Charges on merchandize which are paid at Tana on things entering the city, nothing being paid on going forth thereof.

Gold, silver, and pearls at Tana pay neither comerchio nor tarnunga, nor any other duties.

On wine, and ox-hides, and tails, and horse-hides, the Genoese and Venetians pay four per cent., and all other

people five per cent.

What is paid for the transit of merchandize at Tana.

Silk 15 aspers per pound.

All other things, at ... aspers for 3 cantars.

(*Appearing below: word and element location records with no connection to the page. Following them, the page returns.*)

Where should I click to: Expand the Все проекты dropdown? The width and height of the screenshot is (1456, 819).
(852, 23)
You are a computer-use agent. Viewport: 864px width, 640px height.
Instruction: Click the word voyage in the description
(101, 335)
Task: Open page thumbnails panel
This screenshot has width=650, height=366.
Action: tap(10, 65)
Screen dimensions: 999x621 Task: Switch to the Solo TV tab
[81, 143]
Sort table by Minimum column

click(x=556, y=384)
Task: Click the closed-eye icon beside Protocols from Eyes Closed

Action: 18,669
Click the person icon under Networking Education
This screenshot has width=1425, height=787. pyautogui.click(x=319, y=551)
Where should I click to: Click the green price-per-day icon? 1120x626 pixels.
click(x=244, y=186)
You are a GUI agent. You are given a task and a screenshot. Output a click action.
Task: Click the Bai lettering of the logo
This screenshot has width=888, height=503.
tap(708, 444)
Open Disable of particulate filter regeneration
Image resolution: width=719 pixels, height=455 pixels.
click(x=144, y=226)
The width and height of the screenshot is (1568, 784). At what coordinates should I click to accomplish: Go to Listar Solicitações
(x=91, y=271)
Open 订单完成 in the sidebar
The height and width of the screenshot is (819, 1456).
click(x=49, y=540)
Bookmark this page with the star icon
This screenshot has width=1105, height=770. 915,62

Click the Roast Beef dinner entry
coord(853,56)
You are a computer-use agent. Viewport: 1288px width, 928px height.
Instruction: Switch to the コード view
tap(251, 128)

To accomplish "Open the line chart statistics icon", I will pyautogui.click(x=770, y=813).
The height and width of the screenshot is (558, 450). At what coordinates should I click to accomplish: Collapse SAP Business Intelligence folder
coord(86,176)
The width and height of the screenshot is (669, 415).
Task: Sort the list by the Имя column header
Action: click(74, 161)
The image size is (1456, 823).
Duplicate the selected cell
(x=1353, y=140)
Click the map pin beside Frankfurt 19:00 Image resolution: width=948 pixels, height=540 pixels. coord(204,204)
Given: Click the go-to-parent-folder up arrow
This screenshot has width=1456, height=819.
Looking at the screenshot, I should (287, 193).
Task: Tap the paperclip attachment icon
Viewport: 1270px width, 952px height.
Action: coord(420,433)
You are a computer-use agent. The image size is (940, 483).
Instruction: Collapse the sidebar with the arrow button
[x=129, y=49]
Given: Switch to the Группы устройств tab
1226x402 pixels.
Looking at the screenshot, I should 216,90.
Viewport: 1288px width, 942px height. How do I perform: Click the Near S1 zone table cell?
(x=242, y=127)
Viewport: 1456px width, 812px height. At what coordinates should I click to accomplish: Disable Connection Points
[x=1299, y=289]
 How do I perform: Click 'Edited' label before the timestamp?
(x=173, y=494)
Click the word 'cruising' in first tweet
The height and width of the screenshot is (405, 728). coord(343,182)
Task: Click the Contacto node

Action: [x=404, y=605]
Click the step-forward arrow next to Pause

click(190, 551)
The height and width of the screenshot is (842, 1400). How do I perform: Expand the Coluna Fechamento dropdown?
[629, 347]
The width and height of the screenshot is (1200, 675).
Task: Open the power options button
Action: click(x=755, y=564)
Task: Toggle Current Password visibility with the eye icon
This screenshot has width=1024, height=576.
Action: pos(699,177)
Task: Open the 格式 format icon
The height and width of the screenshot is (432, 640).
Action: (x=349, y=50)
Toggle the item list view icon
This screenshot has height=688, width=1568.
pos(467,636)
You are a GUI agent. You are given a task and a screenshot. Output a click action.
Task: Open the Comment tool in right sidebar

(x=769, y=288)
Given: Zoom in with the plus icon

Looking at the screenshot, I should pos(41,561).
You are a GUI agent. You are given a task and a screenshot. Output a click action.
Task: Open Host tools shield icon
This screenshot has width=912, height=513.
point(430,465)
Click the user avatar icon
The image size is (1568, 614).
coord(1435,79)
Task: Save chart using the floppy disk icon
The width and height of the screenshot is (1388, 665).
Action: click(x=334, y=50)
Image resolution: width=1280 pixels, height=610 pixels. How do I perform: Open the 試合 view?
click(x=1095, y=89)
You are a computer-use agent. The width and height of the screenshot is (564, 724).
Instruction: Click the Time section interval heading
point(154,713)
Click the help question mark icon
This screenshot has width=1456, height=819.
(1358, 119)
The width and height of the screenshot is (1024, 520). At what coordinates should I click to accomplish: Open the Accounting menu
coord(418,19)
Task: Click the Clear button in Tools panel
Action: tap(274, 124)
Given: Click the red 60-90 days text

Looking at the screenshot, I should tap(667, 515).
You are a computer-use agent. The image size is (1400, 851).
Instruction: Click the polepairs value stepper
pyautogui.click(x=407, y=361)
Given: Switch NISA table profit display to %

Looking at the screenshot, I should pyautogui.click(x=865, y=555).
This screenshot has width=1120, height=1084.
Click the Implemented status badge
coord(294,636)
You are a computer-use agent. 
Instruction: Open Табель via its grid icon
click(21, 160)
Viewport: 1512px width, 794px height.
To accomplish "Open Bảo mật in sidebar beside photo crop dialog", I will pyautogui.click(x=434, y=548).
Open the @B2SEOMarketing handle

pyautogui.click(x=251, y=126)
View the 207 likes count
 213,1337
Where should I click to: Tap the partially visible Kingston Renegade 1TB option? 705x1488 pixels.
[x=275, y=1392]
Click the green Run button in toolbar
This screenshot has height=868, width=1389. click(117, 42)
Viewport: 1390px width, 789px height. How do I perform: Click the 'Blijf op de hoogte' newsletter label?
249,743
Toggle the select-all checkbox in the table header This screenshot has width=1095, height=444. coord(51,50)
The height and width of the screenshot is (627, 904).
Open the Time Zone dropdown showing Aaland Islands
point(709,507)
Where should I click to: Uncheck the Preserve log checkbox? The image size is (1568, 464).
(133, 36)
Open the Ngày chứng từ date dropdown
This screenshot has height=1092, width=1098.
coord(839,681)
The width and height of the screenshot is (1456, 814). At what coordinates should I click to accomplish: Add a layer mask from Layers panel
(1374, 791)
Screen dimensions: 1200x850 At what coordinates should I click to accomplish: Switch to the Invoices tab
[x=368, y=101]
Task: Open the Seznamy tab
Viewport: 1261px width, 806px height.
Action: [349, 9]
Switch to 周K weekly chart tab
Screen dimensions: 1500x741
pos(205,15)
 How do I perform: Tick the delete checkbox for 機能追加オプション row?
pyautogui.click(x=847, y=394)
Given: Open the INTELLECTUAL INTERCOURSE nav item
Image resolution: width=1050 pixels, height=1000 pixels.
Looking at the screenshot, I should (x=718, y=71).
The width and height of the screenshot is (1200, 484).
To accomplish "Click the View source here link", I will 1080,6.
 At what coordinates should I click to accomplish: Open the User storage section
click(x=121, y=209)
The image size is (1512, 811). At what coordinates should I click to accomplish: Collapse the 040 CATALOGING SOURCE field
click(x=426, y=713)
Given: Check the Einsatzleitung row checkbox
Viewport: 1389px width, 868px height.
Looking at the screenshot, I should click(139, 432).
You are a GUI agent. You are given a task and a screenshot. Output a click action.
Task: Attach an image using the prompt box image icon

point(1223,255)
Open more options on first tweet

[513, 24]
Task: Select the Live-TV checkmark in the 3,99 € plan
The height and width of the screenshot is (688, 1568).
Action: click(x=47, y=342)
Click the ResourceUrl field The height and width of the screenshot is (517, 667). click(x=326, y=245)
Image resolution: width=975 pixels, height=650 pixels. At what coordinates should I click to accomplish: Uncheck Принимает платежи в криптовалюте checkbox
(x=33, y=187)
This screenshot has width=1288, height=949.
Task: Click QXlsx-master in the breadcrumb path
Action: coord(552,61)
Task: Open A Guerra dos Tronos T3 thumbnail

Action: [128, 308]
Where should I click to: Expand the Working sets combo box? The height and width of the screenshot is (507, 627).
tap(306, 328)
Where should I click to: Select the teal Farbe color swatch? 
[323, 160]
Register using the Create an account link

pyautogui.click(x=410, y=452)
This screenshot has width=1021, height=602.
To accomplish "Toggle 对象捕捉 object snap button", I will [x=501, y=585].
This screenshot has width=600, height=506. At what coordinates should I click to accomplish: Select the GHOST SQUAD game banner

At Tana the money current is of sommi and aspers of silver. The sommo weighs 45 saggi of Tana, and is of the alloy of 11 oz. 17 dwt. of fine silver to the pound. And if silver be sent to the Tana mint, they coin 202 aspers from the sommo,1 but they pay you only 190, retaining the rest for the work of the mint and its profit. So a sommo at Tana is reckoned to be 190 aspers. And the sommi are ingots of silver of the alloy before mentioned, which are paid away by weight. But they do not all weigh the same, so the ingots are weighed at the time of payment, and if the weight is less than it ought to' be the balance is paid in aspers, to make up every sommo to the value of 45 saggi of Tana weight.

And there are also current at Tana copper coins called folleri, of which sixteen go to the asper. But the folleri are not used in mercantile transactions, but only in the purchase of vegetables and such small matters for town use.2

CHAPTER v gives details as to the relation of the Tana weights

i The asper must therefore have contained silver to the amount of about Os. 2.8d.

2 Follero is the Byzantine copper Follis, and perhaps Persian pul.